Goal
Please convert the listing below, from the line with "has width=1283, height=1660." to the line with "set is located at coordinates (195, 746).", into a numbered list, omitting any blank lines and the pictures.

Given entries
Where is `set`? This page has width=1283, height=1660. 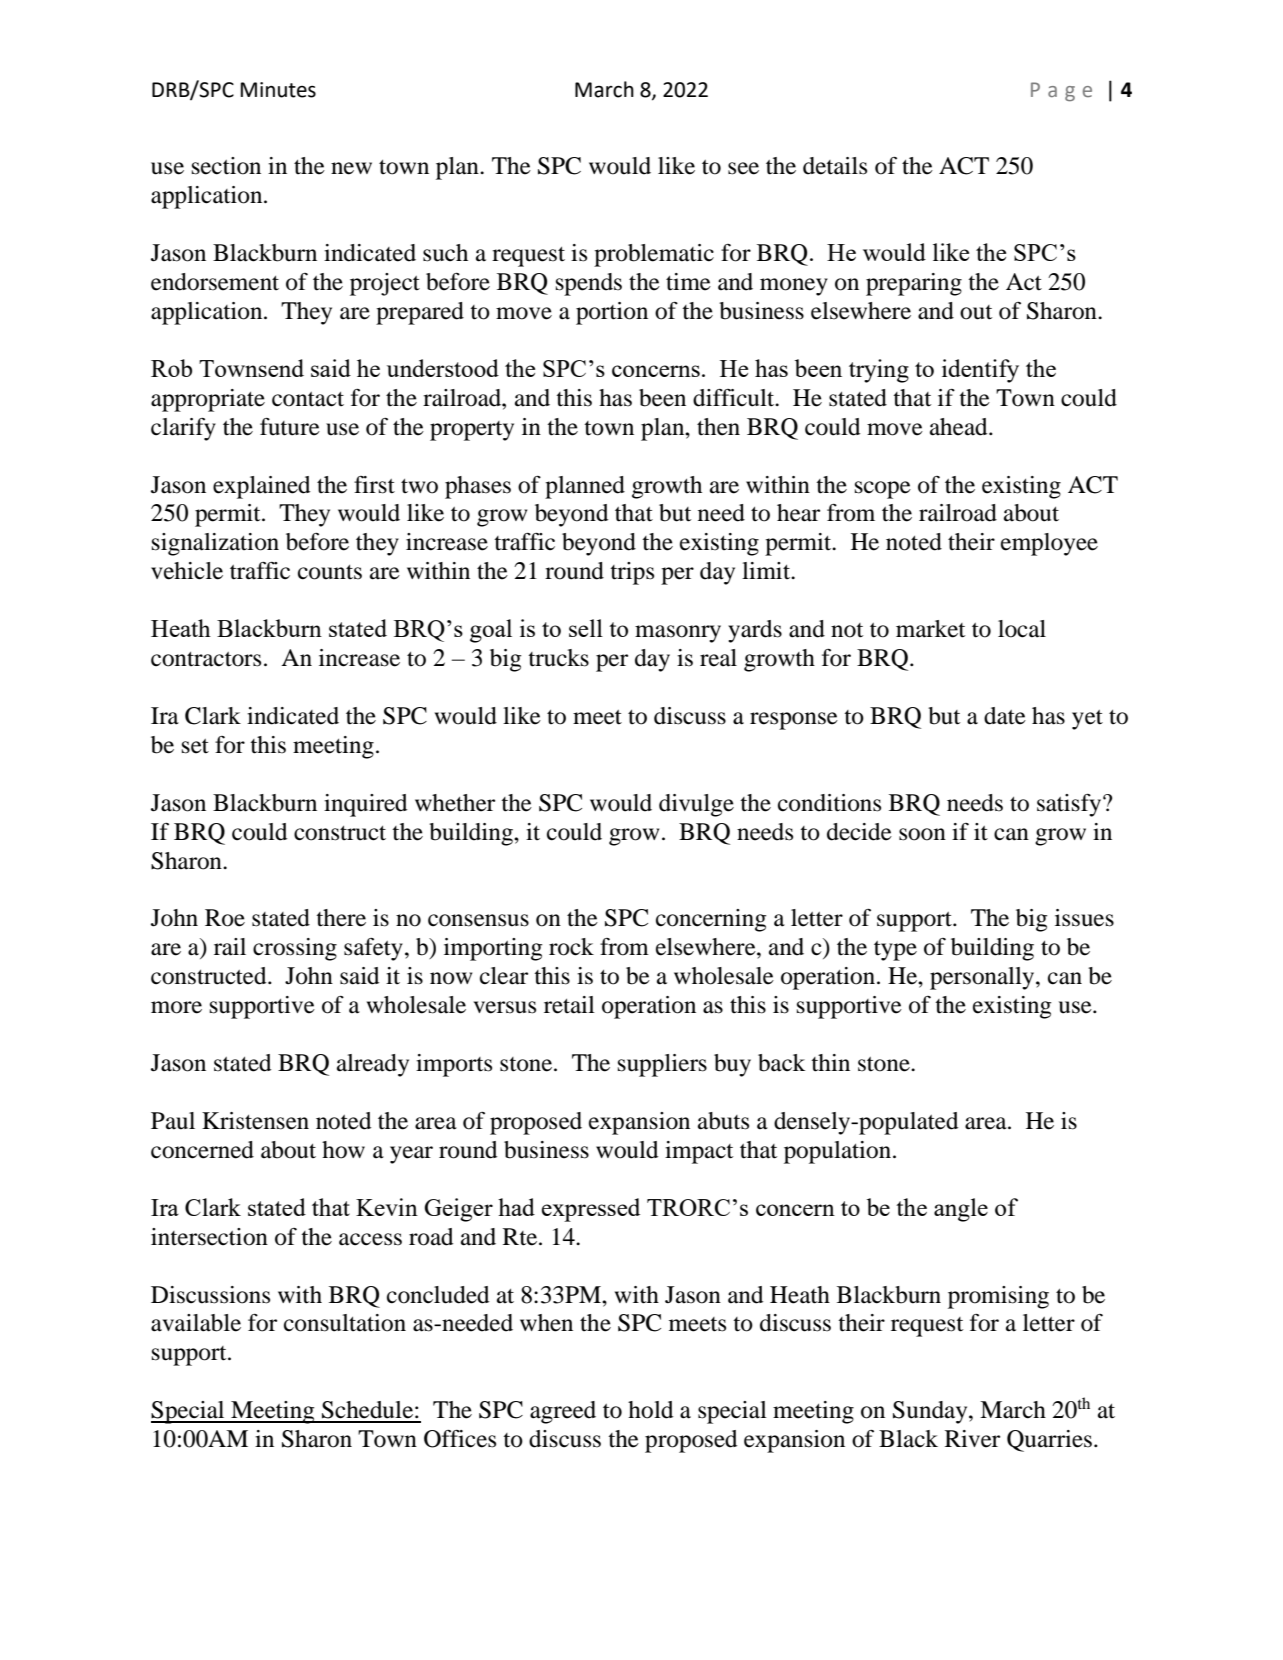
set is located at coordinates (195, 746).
...
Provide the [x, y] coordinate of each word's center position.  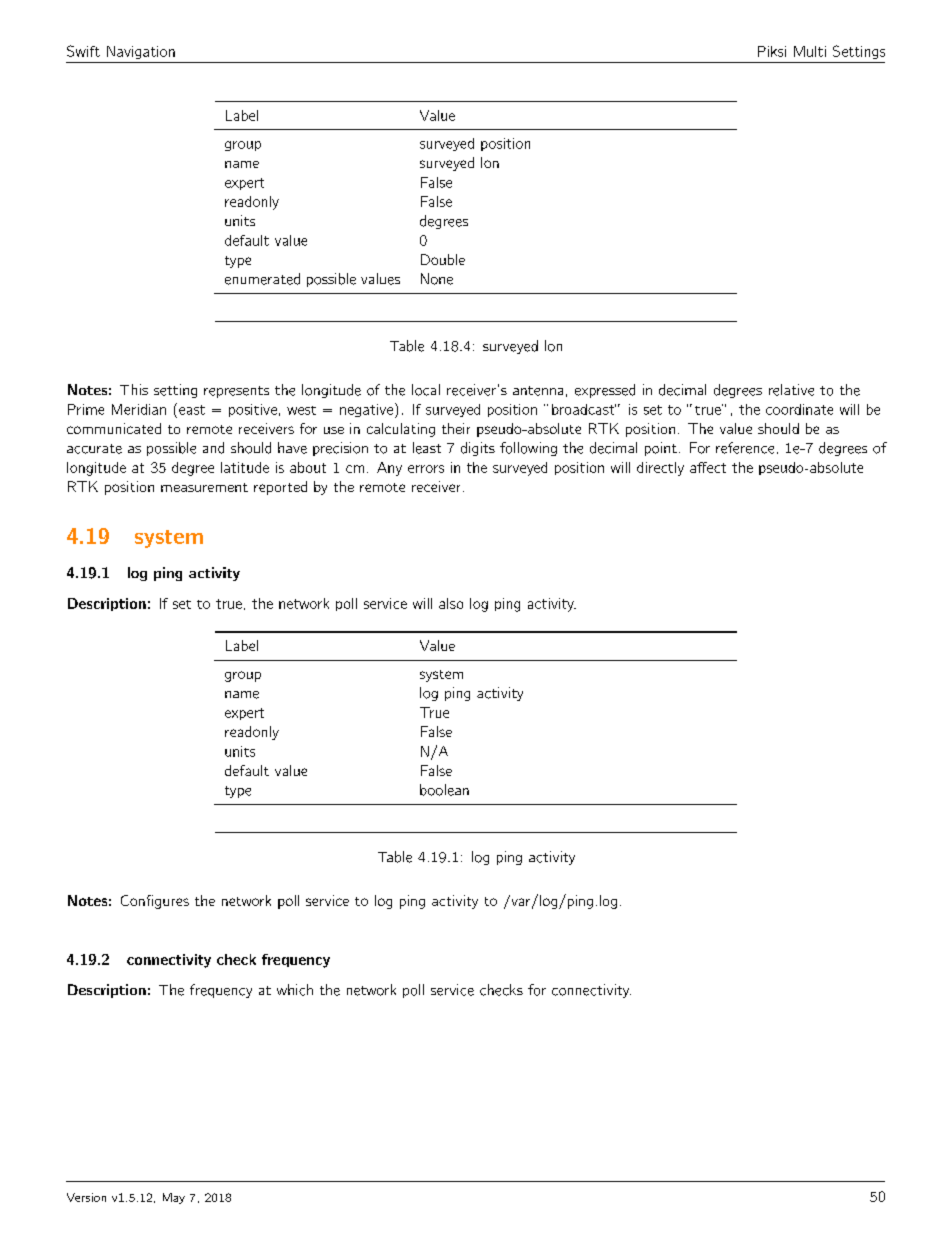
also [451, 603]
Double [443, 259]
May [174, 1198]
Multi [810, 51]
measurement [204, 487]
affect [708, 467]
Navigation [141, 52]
--
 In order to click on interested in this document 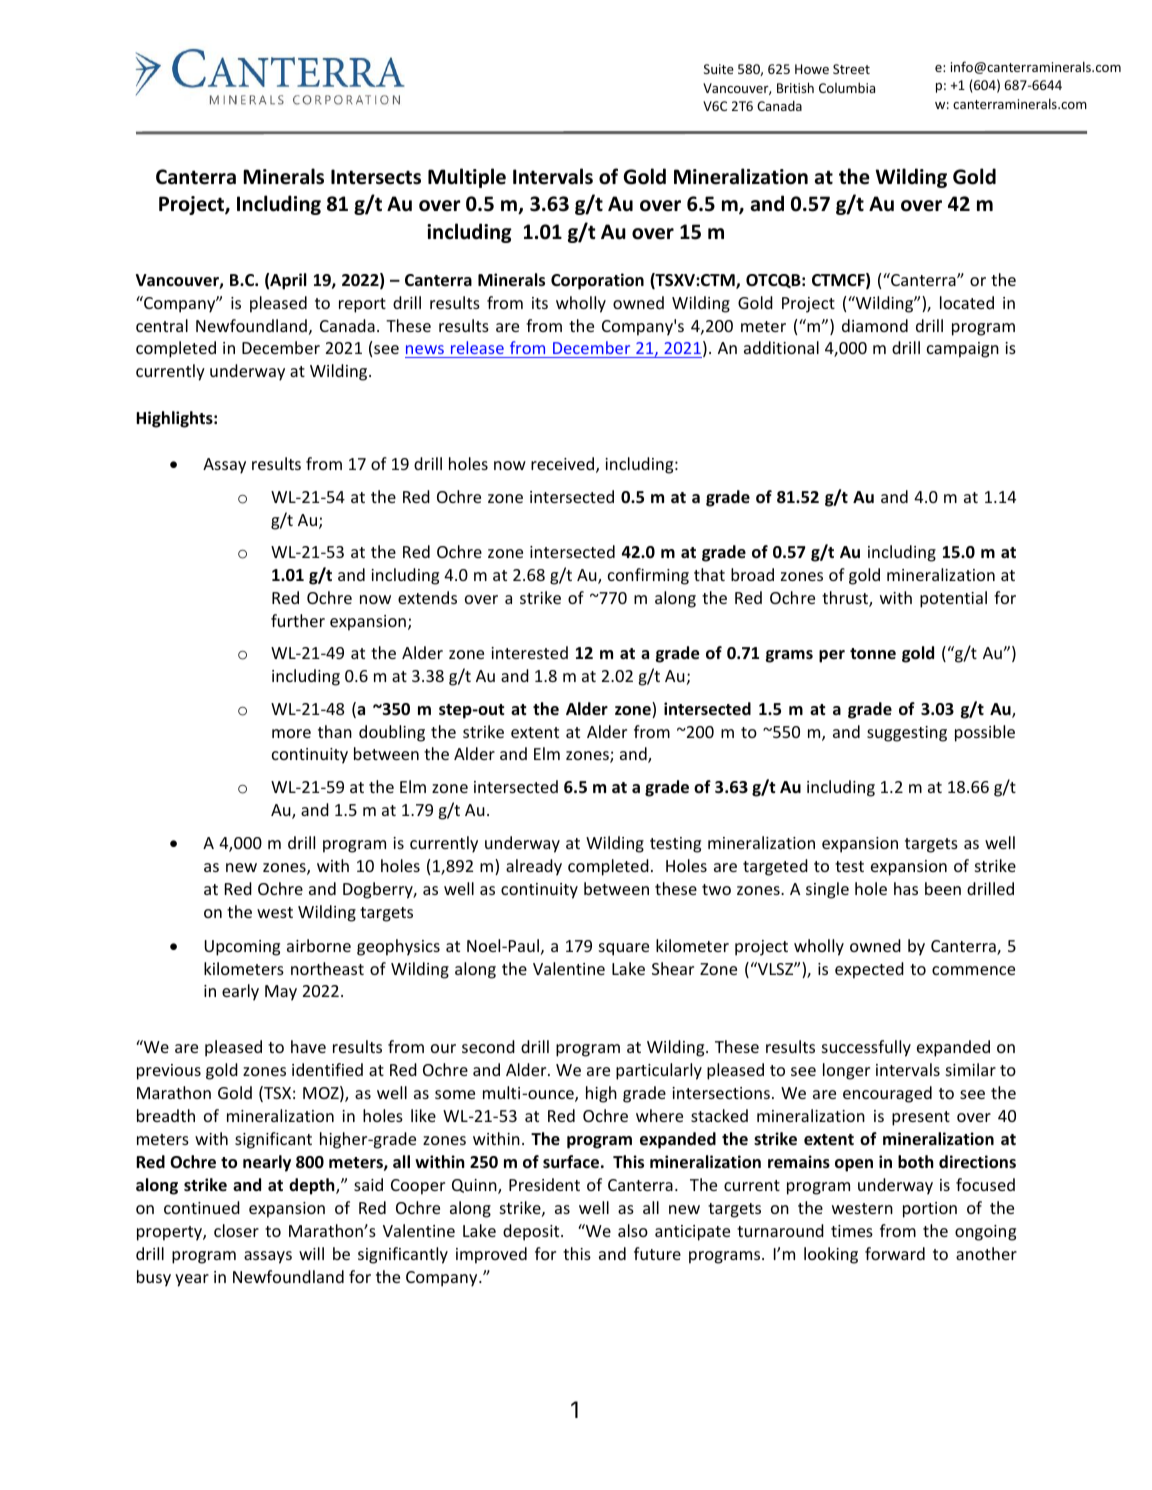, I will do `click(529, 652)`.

Solution for this problem
1. Where is `set`? This page has width=1283, height=1660. 
2. set is located at coordinates (195, 746).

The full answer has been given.